**Instructies opdracht**
Selecteer alstublieft elke regel uit het materiaal waarin de tekenreeks "coordinates" voorkomt. Let daarbij op het verschil tussen hoofdletters en kleine letters.

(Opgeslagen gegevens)
====

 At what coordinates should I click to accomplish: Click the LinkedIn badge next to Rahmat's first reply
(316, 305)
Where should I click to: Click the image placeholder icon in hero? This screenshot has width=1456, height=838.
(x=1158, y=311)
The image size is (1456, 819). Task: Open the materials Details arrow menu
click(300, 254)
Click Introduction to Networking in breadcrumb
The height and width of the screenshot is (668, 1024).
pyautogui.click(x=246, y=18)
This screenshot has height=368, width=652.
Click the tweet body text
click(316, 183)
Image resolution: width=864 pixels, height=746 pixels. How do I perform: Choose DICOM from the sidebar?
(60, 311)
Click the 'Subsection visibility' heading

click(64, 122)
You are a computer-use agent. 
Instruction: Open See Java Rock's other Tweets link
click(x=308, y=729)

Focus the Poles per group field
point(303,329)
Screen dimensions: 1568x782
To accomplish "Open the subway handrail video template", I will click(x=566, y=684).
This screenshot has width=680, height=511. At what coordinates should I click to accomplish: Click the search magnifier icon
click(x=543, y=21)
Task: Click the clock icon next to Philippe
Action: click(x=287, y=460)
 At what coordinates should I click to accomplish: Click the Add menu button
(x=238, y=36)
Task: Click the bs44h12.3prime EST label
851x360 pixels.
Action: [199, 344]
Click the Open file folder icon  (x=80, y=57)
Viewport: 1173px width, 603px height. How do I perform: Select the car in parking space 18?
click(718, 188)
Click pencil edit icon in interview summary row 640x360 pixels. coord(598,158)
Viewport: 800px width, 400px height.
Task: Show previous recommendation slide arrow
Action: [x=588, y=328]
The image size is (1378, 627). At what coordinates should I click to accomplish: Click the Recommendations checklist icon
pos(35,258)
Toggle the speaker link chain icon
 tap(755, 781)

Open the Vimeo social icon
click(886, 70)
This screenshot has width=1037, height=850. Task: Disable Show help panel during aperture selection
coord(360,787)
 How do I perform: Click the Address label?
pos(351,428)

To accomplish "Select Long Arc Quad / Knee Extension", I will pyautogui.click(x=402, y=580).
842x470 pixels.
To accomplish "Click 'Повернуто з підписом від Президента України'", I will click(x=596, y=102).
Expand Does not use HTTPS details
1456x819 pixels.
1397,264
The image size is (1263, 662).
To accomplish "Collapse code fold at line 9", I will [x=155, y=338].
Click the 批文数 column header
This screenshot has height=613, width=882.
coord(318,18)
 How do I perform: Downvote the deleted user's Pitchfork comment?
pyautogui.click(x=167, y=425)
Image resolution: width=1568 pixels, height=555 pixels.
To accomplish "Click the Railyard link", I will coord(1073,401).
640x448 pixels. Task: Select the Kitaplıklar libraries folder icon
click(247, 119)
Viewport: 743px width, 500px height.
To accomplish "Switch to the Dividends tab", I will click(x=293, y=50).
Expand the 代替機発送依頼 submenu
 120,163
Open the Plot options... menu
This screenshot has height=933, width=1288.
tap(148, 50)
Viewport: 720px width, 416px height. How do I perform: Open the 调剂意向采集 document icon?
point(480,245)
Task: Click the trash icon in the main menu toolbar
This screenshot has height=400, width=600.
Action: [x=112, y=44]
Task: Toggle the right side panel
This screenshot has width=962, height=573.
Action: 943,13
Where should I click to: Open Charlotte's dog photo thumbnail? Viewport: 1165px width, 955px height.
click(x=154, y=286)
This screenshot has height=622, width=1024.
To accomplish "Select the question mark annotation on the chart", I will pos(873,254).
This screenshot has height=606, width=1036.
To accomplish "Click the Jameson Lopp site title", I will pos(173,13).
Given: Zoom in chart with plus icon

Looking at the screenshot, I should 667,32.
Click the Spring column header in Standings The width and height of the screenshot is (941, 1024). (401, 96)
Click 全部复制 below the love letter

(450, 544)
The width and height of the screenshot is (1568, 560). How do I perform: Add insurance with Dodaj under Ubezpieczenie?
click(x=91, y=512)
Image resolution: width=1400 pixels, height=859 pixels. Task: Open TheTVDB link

====

**Oplossing opdracht**
 At what coordinates should I click to accomplish: Click the LinkedIn badge next to Rahmat's first reply
This screenshot has width=680, height=511. At what coordinates should I click to accomplish: Click the search magnifier icon
 At what coordinates should I click to accomplish: Click the Add menu button
The image size is (1378, 627). At what coordinates should I click to accomplish: Click the Recommendations checklist icon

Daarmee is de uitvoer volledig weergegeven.